The Banded Mini Gastric Bypass Trial: A Prospective Randomized Controlled Trial (RiMini)

July 20, 2022 updated by: Marc van Det

Rationale: Investigate if there is a significant weight reduction expressed in total body weight loss percentage (%TBWL) in patients 5 years after surgery, whom underwent a mini gastric bypass (MGB-OAGB) with addition of the implantation of a MiniMizer Ring.

Study design: A prospective non blinded single centre randomized controlled trial.

Sudy population: The study population will exist of patients eligible for MGB-OAGB surgery. Patients are invited to participate if Body Mass Index (BMI) ≥ 35kg/m2 with a comorbidity related to morbid obesity, or a BMI exceeding 40kg/m2.

Intervention: Insertion of the MiniMizer Ring around the gastric pouch in addition to the 'standard' MGB-OAGB.

Main study parameters/endpoints:

Primary Objective:

  1. %TBWL 5 years after surgery.

    Secondary Objectives:

  2. Percentage Excess Weight Loss (%EWL) 5 years after surgery.
  3. Decrease or reduction of comorbidities (diabetes mellitus, hypertension, hyperlipidemia, sleep apnoea, and joint complaints).
  4. Improvement of quality of life: SF-36 and OBESI-Q questionnaires.
  5. Incidence and severity of dumping syndrome.
  6. Incidence and severity of reflux symptoms: GERD-HRQoL questionnaire.
  7. Incidence and complications due to silicone band.

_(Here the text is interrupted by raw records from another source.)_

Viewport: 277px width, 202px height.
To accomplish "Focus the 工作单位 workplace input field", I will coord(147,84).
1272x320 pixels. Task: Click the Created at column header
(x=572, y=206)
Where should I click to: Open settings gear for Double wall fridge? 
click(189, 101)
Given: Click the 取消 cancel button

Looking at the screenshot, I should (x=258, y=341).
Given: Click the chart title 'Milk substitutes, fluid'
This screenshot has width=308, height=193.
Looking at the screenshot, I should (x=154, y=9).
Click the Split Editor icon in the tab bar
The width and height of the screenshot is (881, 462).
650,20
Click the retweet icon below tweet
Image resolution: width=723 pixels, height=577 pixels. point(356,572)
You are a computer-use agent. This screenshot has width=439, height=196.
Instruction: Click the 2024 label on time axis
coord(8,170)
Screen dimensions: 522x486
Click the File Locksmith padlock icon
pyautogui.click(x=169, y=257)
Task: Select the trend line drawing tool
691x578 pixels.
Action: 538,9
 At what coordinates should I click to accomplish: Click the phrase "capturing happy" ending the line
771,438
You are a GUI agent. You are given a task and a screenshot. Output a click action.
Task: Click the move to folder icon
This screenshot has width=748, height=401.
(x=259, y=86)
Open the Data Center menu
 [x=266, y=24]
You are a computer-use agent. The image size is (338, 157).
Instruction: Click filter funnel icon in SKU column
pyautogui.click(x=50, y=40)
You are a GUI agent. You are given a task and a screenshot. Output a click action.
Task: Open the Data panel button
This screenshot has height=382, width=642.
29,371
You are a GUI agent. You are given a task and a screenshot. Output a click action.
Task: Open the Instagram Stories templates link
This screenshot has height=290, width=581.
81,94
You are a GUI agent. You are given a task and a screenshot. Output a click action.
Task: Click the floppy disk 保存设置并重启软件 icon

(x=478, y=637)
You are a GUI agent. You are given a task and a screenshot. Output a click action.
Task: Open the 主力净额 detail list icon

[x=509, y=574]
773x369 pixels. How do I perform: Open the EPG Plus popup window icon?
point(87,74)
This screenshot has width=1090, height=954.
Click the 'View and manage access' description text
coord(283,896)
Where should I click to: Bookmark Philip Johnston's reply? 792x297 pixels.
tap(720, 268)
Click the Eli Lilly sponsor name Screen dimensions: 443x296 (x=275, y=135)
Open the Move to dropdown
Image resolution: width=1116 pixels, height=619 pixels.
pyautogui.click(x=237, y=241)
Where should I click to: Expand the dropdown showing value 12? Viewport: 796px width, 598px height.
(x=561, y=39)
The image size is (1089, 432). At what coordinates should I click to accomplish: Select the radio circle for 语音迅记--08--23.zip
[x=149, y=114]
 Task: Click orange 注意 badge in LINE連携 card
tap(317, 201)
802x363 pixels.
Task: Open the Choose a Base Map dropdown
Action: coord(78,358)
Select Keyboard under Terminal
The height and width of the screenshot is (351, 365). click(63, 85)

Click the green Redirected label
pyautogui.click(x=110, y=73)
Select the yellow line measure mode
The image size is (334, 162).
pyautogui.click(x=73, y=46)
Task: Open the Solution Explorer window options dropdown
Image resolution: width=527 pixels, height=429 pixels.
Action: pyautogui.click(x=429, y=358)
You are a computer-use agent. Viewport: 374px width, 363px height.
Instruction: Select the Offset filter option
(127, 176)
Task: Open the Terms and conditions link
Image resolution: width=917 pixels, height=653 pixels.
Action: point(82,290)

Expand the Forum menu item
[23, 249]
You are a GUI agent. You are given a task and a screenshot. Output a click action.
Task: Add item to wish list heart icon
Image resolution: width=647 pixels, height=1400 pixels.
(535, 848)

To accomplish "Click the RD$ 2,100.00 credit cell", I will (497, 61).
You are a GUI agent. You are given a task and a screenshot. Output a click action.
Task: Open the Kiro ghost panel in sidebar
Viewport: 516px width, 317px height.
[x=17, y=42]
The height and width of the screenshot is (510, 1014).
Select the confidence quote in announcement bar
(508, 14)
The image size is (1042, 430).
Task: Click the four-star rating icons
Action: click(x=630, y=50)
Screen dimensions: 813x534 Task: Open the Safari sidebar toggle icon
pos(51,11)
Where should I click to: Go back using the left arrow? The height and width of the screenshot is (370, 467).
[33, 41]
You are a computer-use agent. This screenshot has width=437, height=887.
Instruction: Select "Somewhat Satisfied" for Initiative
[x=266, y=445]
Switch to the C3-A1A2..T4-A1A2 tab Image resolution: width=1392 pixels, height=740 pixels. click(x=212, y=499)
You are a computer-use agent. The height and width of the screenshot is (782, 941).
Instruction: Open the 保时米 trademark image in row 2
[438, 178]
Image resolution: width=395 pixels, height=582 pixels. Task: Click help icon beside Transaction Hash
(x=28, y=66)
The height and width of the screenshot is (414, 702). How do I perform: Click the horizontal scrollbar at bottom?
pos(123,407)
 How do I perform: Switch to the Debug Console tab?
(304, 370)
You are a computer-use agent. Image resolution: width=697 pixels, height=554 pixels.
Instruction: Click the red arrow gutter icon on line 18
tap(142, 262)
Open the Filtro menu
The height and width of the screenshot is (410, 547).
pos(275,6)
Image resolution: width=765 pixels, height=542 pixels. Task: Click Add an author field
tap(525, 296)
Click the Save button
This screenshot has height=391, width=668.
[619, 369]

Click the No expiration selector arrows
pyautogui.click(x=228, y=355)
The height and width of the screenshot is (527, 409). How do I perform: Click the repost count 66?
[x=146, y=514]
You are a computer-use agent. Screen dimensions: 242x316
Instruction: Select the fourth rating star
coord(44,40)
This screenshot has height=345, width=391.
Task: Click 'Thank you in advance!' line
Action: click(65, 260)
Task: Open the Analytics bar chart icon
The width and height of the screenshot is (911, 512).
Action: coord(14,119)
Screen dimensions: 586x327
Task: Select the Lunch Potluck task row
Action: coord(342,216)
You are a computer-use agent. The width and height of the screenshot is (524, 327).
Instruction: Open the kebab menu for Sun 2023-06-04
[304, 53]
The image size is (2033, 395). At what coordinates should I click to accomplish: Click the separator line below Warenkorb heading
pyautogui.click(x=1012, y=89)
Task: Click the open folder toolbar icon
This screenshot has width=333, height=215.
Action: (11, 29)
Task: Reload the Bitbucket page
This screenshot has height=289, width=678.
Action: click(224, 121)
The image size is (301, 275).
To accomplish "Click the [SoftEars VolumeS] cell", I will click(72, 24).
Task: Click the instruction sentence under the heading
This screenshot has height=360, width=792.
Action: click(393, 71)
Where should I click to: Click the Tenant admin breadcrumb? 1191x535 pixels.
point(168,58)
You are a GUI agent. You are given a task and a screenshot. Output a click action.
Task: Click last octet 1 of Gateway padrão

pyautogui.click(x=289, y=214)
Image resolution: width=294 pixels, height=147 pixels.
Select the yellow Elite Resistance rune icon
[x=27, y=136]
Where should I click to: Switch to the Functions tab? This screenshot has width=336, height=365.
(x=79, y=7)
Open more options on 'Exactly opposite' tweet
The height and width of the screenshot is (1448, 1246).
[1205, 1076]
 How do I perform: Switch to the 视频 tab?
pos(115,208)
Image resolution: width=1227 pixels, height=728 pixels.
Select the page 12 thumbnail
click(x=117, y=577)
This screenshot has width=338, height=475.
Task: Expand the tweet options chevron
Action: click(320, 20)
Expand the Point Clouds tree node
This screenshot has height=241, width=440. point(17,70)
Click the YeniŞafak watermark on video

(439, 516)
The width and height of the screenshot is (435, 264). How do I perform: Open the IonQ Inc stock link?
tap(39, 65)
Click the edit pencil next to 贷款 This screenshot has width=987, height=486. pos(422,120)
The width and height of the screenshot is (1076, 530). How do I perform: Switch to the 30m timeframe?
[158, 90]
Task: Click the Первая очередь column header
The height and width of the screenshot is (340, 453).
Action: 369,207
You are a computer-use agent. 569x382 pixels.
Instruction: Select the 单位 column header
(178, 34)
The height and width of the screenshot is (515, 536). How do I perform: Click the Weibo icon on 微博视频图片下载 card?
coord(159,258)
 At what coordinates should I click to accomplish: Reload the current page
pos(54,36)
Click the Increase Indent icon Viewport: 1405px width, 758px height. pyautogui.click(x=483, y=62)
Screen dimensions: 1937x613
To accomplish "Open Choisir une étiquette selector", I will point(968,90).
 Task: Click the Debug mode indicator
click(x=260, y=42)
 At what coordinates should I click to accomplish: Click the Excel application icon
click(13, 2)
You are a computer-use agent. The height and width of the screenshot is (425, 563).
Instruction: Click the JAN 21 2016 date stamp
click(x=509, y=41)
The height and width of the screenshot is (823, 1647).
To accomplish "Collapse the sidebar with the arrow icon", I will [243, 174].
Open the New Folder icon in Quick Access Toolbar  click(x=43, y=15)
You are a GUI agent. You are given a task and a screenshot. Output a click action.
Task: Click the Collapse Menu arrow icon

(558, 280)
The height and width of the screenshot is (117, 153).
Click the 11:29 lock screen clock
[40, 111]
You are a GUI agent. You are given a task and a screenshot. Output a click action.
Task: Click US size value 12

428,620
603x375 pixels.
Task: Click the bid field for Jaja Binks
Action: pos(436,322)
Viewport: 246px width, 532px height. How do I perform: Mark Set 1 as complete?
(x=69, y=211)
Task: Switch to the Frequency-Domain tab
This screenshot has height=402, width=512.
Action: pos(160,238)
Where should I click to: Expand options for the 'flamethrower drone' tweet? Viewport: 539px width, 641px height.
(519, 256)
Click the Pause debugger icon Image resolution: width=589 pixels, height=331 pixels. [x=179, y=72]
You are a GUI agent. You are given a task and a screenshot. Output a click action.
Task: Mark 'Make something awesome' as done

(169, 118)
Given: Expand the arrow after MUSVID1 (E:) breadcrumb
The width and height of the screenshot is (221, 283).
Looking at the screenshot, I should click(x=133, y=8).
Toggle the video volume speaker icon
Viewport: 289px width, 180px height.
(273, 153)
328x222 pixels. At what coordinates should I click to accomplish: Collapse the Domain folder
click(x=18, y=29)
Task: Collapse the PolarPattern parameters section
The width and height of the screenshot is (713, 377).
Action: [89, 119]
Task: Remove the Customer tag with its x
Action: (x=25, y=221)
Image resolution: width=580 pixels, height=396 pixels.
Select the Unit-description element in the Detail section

Measurement of objectives are before surgery and six times after surgery combined with the standard postoperative care for patients who undergo bariatric surgery:

Expected advantages of bOLGB versus OLGB:

  1. Increase of weight reduction, and due to that decrease of comorbidities and/or mortality related to overweight.
  2. Long term decrease of weight regain.
  3. Decrease of incidence of dumping.

Possible disadvantages of bOLGB versus OLGB:

  1. Band-related complications such as erosion, infection, stenosis, or pouch dilatation.
  2. Functional gastro-intestinal complains such as dysphagia and reflux.

Study Overview

Status

Recruiting

Conditions

Intervention / Treatment

Study Type

Interventional

Enrollment (Anticipated)

210

Phase

  • Not Applicable

Contacts and Locations

This section provides the contact details for those conducting the study, and information on where this study is being conducted.

Study Contact

  • Name: Marc J van Det, MD PhD
  • Phone Number: +31887087878
  • Email: m.vdet@zgt.nl

Study Contact Backup

Study Locations

  • Netherlands
      • Almelo, Netherlands
        • Recruiting
        • Ziekenhuisgroep Twente
        • Contact:
          • Marc J van Det, MD PhD
          • Phone Number: +31887087878
          • Email: m.vdet@zgt.nl
        • Contact:

Participation Criteria

Researchers look for people who fit a certain description, called eligibility criteria. Some examples of these criteria are a person's general health condition or prior treatments.

Eligibility Criteria

Ages Eligible for Study

18 years and older (Adult, Older Adult)

Accepts Healthy Volunteers

No

Genders Eligible for Study

All

Description

Inclusion Criteria:

  • Patients meet IFSO criteria for Bariatric Surgery
  • Age 18 and above

Exclusion Criteria:

  • Previous Bariatric surgery
  • Inability to read and understand written information
  • Any genetic condition that can hamper the acceptance of medical advice
  • chronic bowel disease
  • Severe kidney of liver disease
  • Pregnancy at the start or during the research period
  • Patients with pre-existing therapy refractory GERD
  • Patients with an allergy to silicone

Study Plan

This section provides details of the study plan, including how the study is designed and what the study is measuring.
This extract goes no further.